Monday 2 May 2011

Javier Marías gets it wrong

In any dispute between Javier Marías and José María Aznar I would ordinarily expect to side with the former, but cannot help feeling his latest sally puts him in the wrong.

The background is a speech given by Aznar at the University of Columbia in New York in which he described Muammar Gaddafi as an 'extravagant friend'. Admittedly, this does sound an odd collocation in English. Presumably what Aznar was trying to convey was the idea of Gaddafi being an outlandish, or eccentric, or unpredictable friend, not that he is spendthrift. Ordinarily if one heard that so-and-so has an 'extravagant friend' one would assume that the friend is fond of lavish spending. To this extent I have some sympathy with Marías when he writes in El País:

..."extravagant" no significa nunca "extravagante" en español, sino siempre "despilfarrador", "dispendioso" o "derrochador". Es lo que se llama, en traducción, un "falso amigo" clásico.
 ...which in English could be translated as:

..."extravagant" never means "extravagante" in Spanish; rather it always means "spendthrift", "wasteful" or "prodigal". It is what is known in translation as a classic "false friend".
The problem is that in his eagerness to lampoon Aznar, Marías goes too far the other way.

Exhibit A for the defence comes from the Concise Oxford Spanish Dictionary 2005.

extravagant /ɪk'strævəgənt/ adjetivo  
  1. (lavish, wasteful) ‹personderrochador, despilfarrador;
    lifestylede lujo
  1. claim/notionsinsólito;
    praise/complimentsexagerado, desmesurado;
    behavior/dress/gestureextravagante
Concise Oxford Spanish Dictionary © 2005 Oxford University Press
So it seems 'extravagant' does sometimes mean the same as 'extravagante', at least when it refers to someone's behaviour, dress or gesture (Aznar was presumably referring to Gaddafi's behaviour).

Exhibit B for the defence is from the British National Corpus. Many of the examples it gives of 'extravagant' could be replaced by 'spendthrift' with no difference in meaning, but not all:
His extravagant action, his grace, his poise and his enthusiasm combine to produce a perfect jumping machine, and people soon realise that they are watching something exceptional.
Marías is right to poke fun at Aznar for his dreadful English, but he does his own argument no favours by over-egging the pudding.

The nowness of now

Conversation overheard in a museum in Granada between a young boy, anxious to visit the museum shop, and his mother, recharging her batteries on a bench outside the shop:

Boy: Quiero ir a la tienda.
Mother: Ahora. Ahora vamos.
Boy: ¡Pues venga! ¡Levantate!
Mother: No, no, estoy cansada.
Boy: ¡Pero es que has dicho que ahora vamos!
Mother: Bueno, es que 'ahora' no es 'ahora mismo'. Y ahora tengo que descansar.

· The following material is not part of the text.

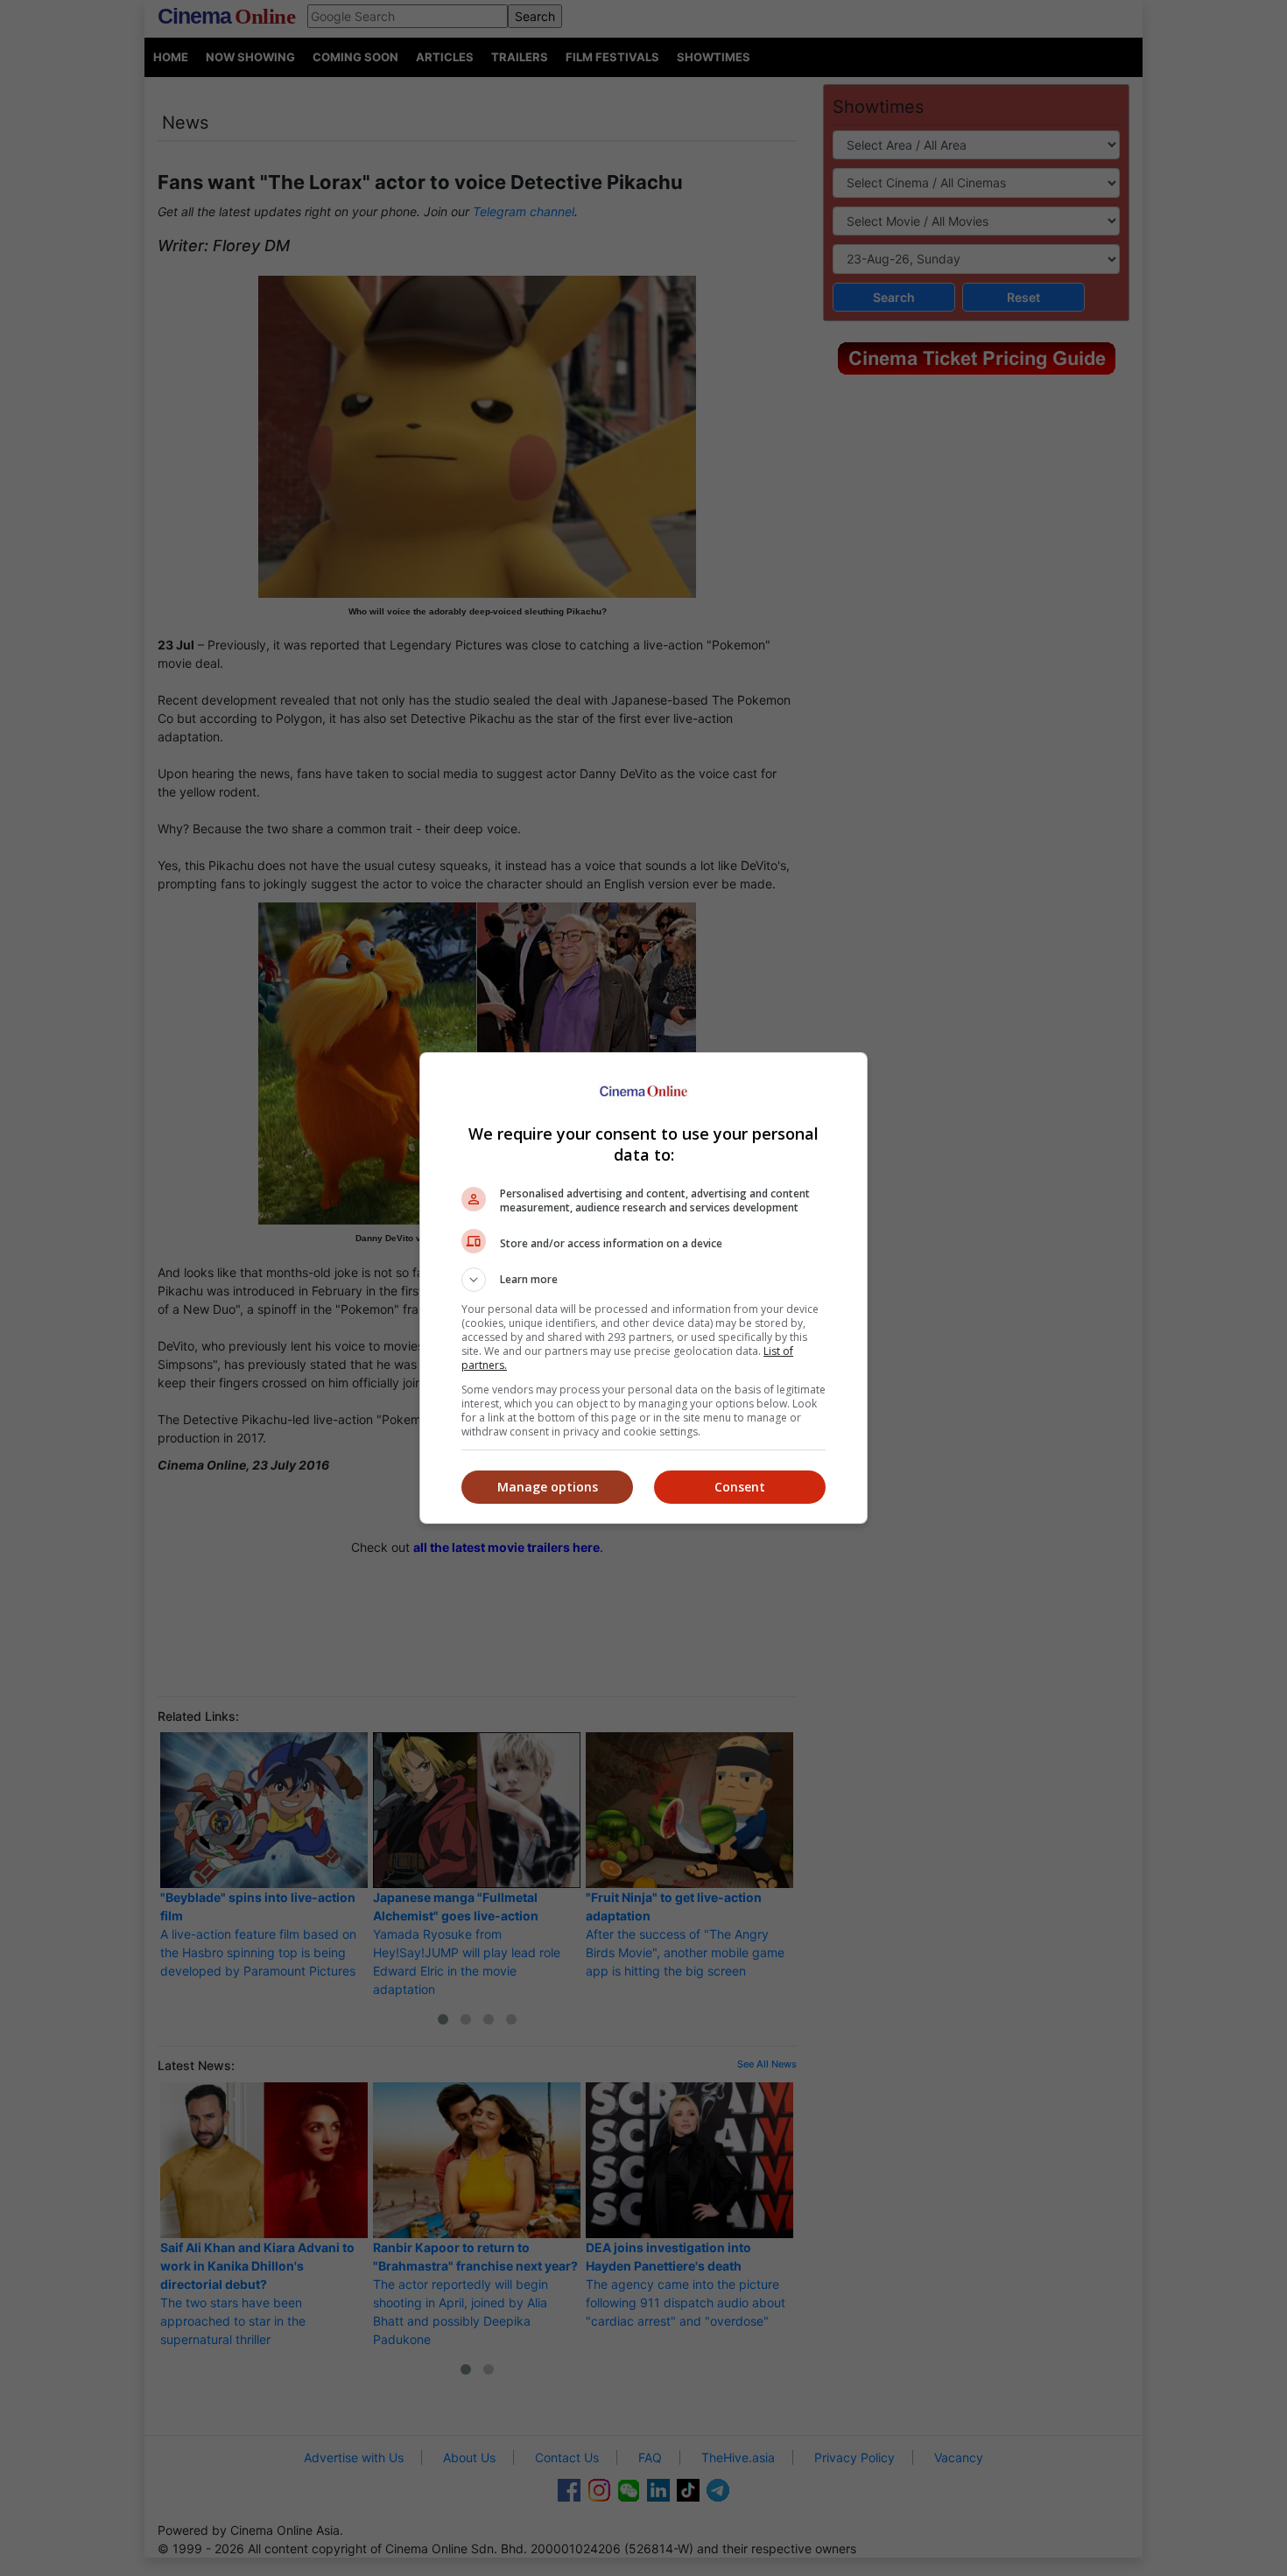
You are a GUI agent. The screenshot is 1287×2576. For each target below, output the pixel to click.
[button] (643, 1279)
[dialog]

This is difficult to translate into English, because the concept of 'ahora' in Spanish corresponds only rather loosely to the concept of 'now' in English. A literal translation might be:

Boy: I want to go to the shop.
Mother: Now. We'll go now.
Boy: Come on then! Stand up!
Mother: No, no, I'm tired.
Boy: But you said we'll go now!
Mother: But 'now' and 'right now' are not the same thing. And now I have to have a rest.

But would anyone actually say 'We'll go now' in this context in English? A better translation might be:

Boy: I want to go to the shop.
Mother: Very soon. We'll go very soon.
Boy: Come on then! Stand up!
Mother: No, no, I'm tired.
Boy: But you said we'll go very soon.
Mother: But 'very soon' and 'right now' are not the same thing. And right now I have to rest.

This is a revealing conversation for an English speaker. In English 'now' refers to the moment of utterance ('Now I understand') or the moment immediately following utterance ('The doctor will see you now' - i.e. please go in, the doctor is waiting) or the moment immediately preceding utterance ('just now'), but it doesn't extend very much beyond this. Ahora in Spanish, at least as it is spoken in Spain, is a more flexible concept. It covers what the speaker is experiencing at this moment ('Ahora estoy cansada') but also what will or may happen in the near future ('Ahora vamos'). Quite how far into the near future it can extend is an intriguing question - it would be interesting to know if people in, say, Bilbao use ahora in the same way as people in Granada, for example.

One way of looking at the conversation above is that the boy has not yet fully realised how blurred a concept ahora is. He wants ahora always to mean en este momento, something that English speakers will sympathise with. His mother reminds him that it can be used in two distinct ways however and she does in fact use both: Ahora tengo que descansar - Right now I have to have a rest, and Ahora vamos - We'll go very soon. It is to avoid this very ambiguity inherent in ahora that ahora mismo is often used. 'Right now' is also used in English of course to emphasise to the immediacy of 'now', although arguably there is still some way to go before the nowness of now is eroded to the extent that it is in Spanish.